Classification of Camouflage Images Using Local Binary Patterns (LBP)


BAYRAM E., NABIYEV V.

2021 29th Signal Processing and Communications Applications Conference (SIU), İstanbul, Türkiye, 9 - 11 Haziran 2021 identifier identifier

  • Yayın Türü: Bildiri / Tam Metin Bildiri
  • Doi Numarası: 10.1109/siu53274.2021.9478040
  • Basıldığı Şehir: İstanbul
  • Basıldığı Ülke: Türkiye
  • Anahtar Kelimeler: lbp, camouflage images, classification
  • Atatürk Üniversitesi Adresli: Evet

Özet

Hidden objects in camouflage images have almost the same texture, color and pattern features as the background image they are in. Since the camouflaged object shows almost identical texture features with the background, it is a very difficult problem to detect and classify.
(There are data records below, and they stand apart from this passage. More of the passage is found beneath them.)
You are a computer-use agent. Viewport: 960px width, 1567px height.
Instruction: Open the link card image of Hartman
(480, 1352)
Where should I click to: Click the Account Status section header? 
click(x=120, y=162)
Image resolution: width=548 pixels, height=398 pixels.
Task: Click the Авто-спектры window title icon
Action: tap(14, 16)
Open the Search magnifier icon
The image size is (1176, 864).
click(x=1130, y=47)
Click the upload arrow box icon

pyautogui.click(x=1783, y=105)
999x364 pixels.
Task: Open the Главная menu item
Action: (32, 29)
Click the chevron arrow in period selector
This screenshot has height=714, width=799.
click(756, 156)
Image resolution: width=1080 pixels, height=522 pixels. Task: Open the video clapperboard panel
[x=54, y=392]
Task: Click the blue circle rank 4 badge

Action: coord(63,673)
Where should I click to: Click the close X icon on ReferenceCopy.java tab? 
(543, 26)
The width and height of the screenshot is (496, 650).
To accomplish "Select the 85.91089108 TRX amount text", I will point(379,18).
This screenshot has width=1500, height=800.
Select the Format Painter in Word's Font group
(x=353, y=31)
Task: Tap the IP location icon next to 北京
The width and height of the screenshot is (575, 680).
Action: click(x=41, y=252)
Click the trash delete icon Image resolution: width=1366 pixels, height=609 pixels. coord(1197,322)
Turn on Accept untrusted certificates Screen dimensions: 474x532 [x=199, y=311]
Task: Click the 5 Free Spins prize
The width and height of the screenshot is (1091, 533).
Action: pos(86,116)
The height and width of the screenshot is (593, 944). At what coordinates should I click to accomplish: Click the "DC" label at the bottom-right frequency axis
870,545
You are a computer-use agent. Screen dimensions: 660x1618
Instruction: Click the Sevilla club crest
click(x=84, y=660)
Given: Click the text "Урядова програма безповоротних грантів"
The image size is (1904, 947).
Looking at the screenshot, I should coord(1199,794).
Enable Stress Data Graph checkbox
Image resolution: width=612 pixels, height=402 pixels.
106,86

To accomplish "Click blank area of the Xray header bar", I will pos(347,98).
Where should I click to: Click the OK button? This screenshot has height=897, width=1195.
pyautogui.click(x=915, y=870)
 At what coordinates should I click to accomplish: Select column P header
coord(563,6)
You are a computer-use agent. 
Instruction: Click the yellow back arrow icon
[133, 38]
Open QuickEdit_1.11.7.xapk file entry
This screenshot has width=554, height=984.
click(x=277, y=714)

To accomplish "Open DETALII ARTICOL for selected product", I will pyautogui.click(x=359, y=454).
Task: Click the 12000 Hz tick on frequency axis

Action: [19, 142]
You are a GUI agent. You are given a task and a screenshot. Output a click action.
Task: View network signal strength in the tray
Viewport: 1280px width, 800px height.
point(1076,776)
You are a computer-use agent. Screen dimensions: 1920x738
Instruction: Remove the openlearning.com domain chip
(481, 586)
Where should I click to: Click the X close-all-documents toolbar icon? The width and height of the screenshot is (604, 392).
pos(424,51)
In this study, the textural features of all the images in the data set were extracted by using local binary pattern (LBP) on camouflage images taken from an available data set. The system was trained according to these extracted features and the learning process was carried out. Artificial Neural Networks (ANN), K-Nearest Neighborhood Algorithm (KNN) and Support Vector Machines (SVM) were used for the classification process after the learning process. As a result of experimental studies, the best result was obtained with 92% success with LBP and YSA method. Classification success rate of 89% was obtained when LBP and SVM were used. When LBP and KNN were used, a classification success rate of 87.77% was obtained.